Credit Union lending restrictions a blunt instrument – Doherty
Sinn Féin finance spokesperson Pearse Doherty has today described lending restrictions placed on Credit Unions by the Registrar of Credit Unions as a “blunt instrument that will push families into the hands of money lenders.”
He made his comments during a Dáil debate on the Central Bank and Credit Institutions Bill.
Deputy Doherty said:
“More than 50% of Credit Unions across the state have had lending restrictions imposed on them by the Registrar of Credit Unions. These restrictions have been imposed without any clear rationale, criteria or consistency.
“As a consequence, financially sound Credit Unions are unable to extend loans to long-standing customers who, in the view of their local Credit Union manager should be granted a loan.
“These restrictions are a blunt instrument that risk damaging both the Credit Union movement and the many thousands of members who depend on their Credit Union loans throughout the year.

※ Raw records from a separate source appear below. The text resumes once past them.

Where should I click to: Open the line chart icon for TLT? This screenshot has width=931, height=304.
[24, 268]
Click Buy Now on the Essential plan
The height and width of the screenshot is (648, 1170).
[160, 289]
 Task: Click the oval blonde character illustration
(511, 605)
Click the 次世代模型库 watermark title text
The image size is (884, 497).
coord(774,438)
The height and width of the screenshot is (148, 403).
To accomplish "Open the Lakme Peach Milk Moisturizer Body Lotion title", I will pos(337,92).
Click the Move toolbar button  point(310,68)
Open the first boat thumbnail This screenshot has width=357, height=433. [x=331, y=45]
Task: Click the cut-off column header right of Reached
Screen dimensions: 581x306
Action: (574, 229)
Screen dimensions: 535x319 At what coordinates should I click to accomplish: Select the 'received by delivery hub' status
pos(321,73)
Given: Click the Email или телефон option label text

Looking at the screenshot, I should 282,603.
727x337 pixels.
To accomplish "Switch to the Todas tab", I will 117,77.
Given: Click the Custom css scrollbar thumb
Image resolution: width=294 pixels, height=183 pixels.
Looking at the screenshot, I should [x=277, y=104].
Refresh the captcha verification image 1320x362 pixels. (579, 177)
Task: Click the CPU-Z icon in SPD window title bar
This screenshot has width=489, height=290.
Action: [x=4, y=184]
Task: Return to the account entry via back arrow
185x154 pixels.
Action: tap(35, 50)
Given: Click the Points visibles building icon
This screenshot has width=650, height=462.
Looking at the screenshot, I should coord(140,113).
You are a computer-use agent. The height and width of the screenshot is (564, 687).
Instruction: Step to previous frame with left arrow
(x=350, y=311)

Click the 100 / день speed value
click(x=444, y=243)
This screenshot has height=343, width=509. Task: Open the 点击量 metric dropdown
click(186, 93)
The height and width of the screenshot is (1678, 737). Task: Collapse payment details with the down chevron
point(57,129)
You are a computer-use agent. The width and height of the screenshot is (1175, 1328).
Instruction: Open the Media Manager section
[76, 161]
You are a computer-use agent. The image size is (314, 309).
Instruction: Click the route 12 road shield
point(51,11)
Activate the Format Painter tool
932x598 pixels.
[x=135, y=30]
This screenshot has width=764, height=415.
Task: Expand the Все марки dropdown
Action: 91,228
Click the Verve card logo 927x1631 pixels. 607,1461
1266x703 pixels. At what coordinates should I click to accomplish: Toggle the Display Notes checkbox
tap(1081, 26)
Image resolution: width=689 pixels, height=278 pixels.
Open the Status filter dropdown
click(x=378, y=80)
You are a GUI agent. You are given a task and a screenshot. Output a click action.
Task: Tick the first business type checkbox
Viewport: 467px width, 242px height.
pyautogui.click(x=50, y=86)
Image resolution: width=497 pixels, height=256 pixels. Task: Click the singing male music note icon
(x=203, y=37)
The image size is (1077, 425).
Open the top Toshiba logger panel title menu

“The regulator has a responsibility to regulate. However his job must not descend into micro-managing the individual lending decisions of individual Credit Unions. Where lending restrictions are applied they must be based on clear criteria and be applied consistently.
“I am also concerned with some of the confusing information that has found its way into the public domain in recent weeks with regard to the Credit Union movement.
“Credit Unions provide an invaluable service to millions of individuals across the country. They are rooted in our community and in many cases allow families to manage their increasingly finite resources.
“Claims made by the Minister for Finance last week in the Seanad to the effect that Credit Unions were in need of recapitalisation funds of between €500 million and €1 billion has caused alarm are unhelpful. Such comments run the risk of unsettling credit union members and creating negative consumer confidence.
“I understand that only a very small number of credit unions will need financial assistance and will need to be dealt with immediately.
“The broader issue of restructuring and regulating credit unions must be left to the Commission on Credit Unions and the Oireachtas, without unnecessary interference from the Registrar of Credit Unions. The financial position of a very limited number of small credit unions must not be used by the regulator to impose an agenda on the credit union movement that is not in keeping with its community bond and not for profit ethos.”